# Task to carry out
Reproduce verbatim the records from the line with "How do I perform: Open the 实时 GAS menu item?" up to and including the line with "Looking at the screenshot, I should 290,82.", omitting the pictures from your answer.

# Material for this task
%%
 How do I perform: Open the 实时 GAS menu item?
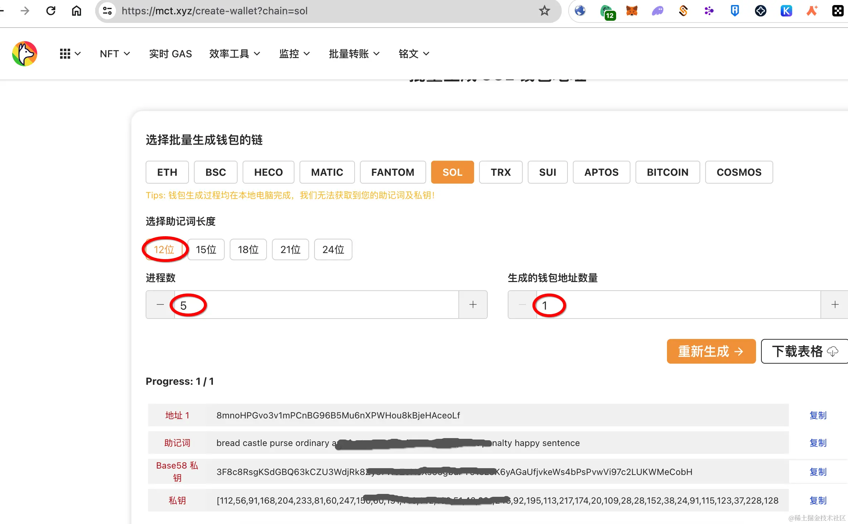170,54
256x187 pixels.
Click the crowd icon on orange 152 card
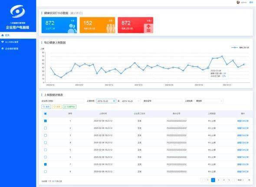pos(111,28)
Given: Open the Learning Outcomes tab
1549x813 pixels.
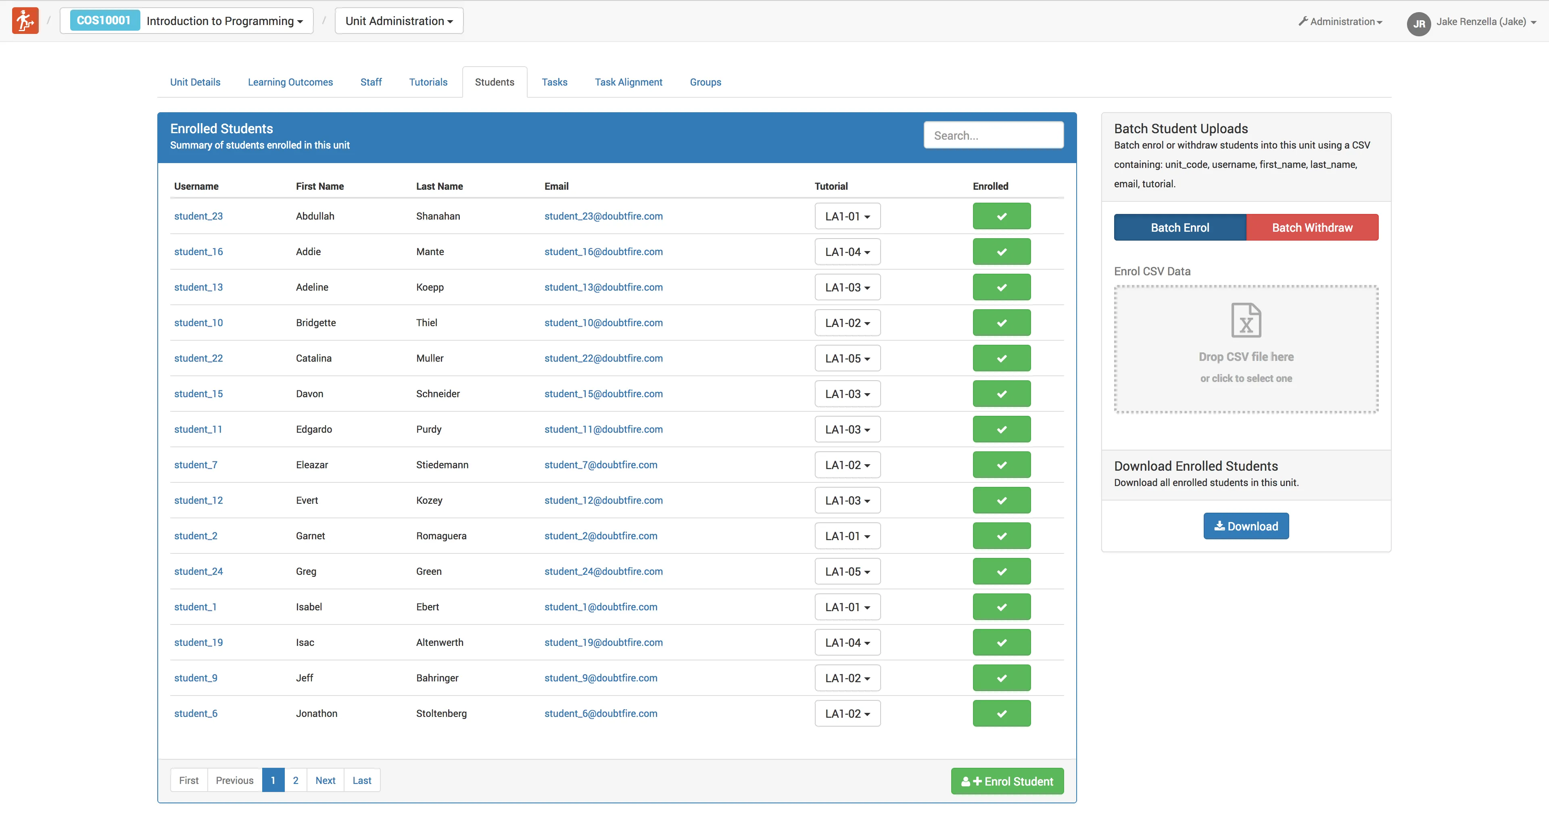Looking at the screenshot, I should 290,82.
%%
%%
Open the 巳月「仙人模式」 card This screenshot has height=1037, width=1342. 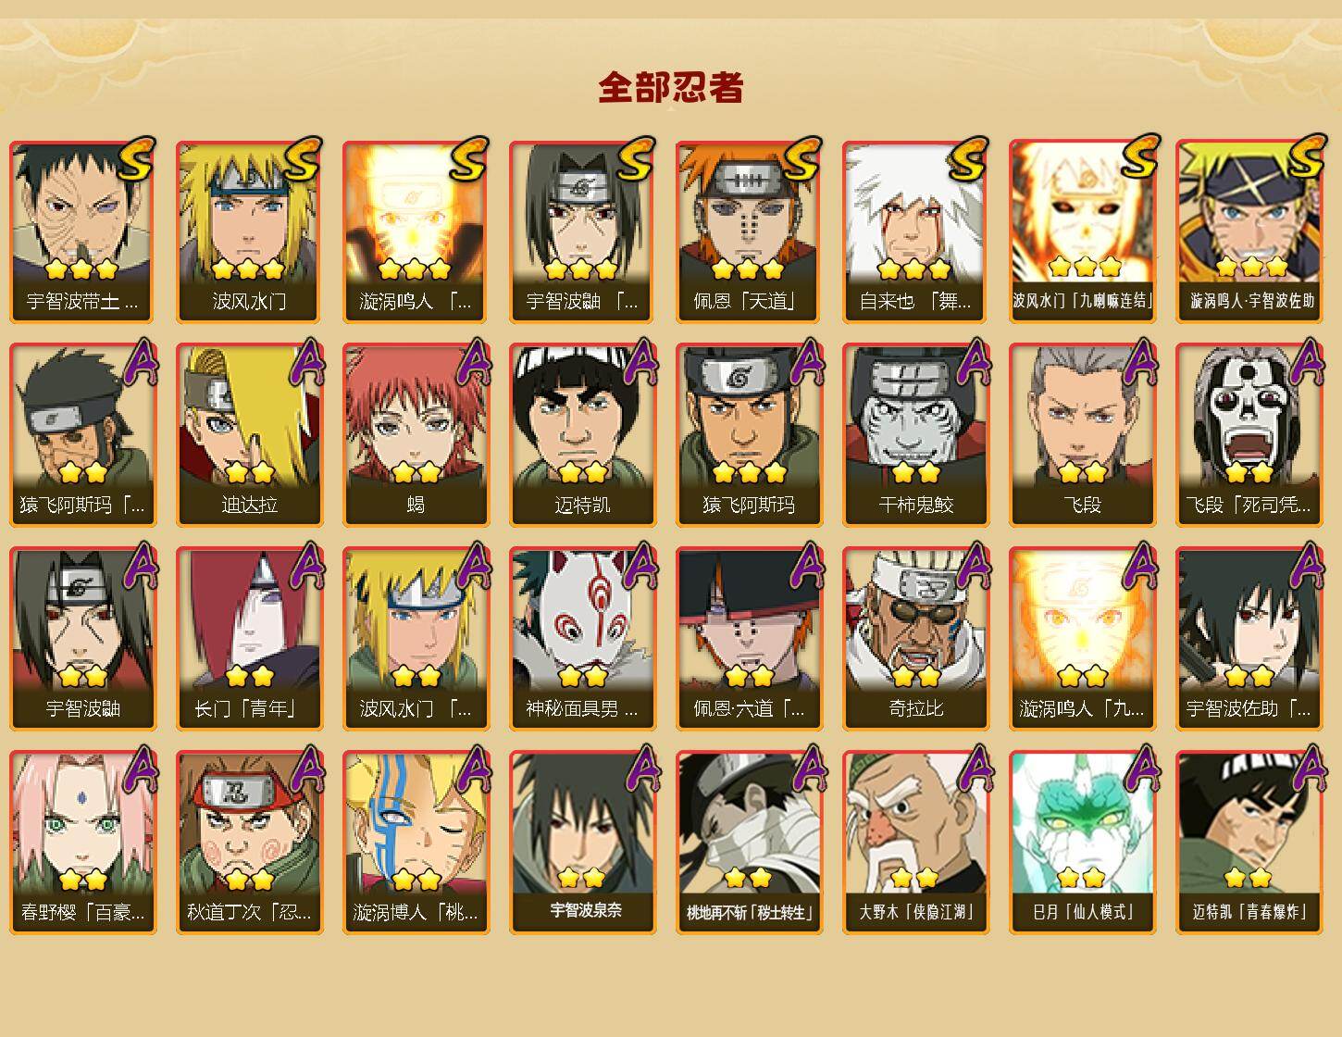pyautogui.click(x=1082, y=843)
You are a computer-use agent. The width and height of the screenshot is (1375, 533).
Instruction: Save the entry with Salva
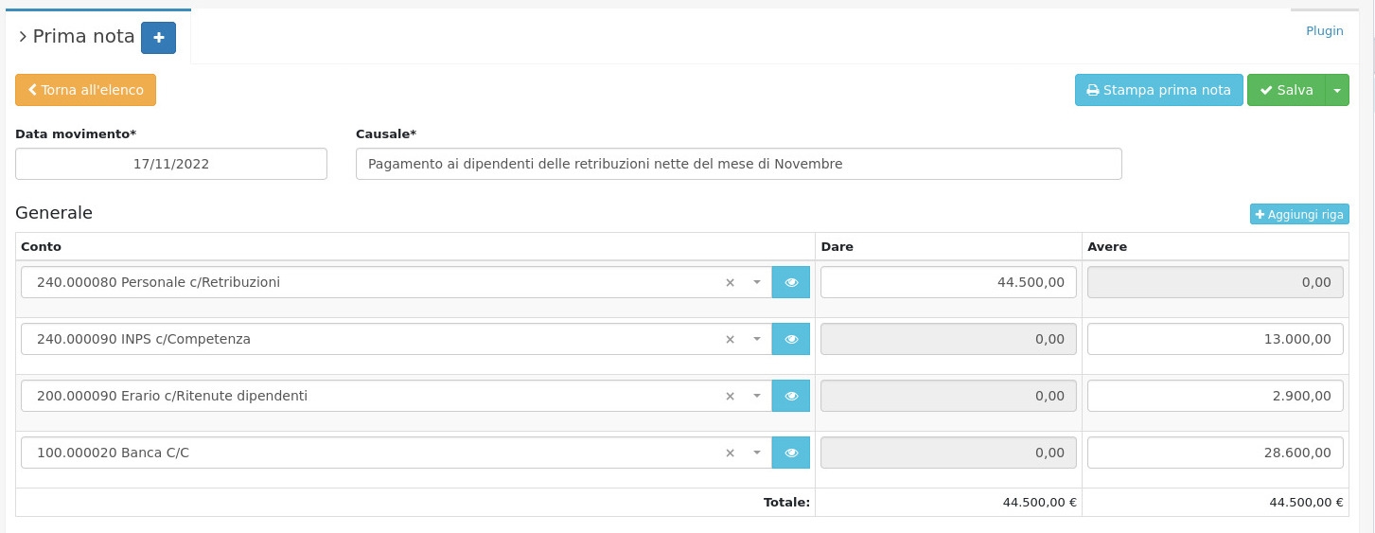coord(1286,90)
%%
# Correct response
 How do I perform: Open the 实时 GAS menu item?
170,54
256x187 pixels.
Click the crowd icon on orange 152 card
pos(111,28)
Given: Open the Learning Outcomes tab
1549x813 pixels.
Looking at the screenshot, I should 290,82.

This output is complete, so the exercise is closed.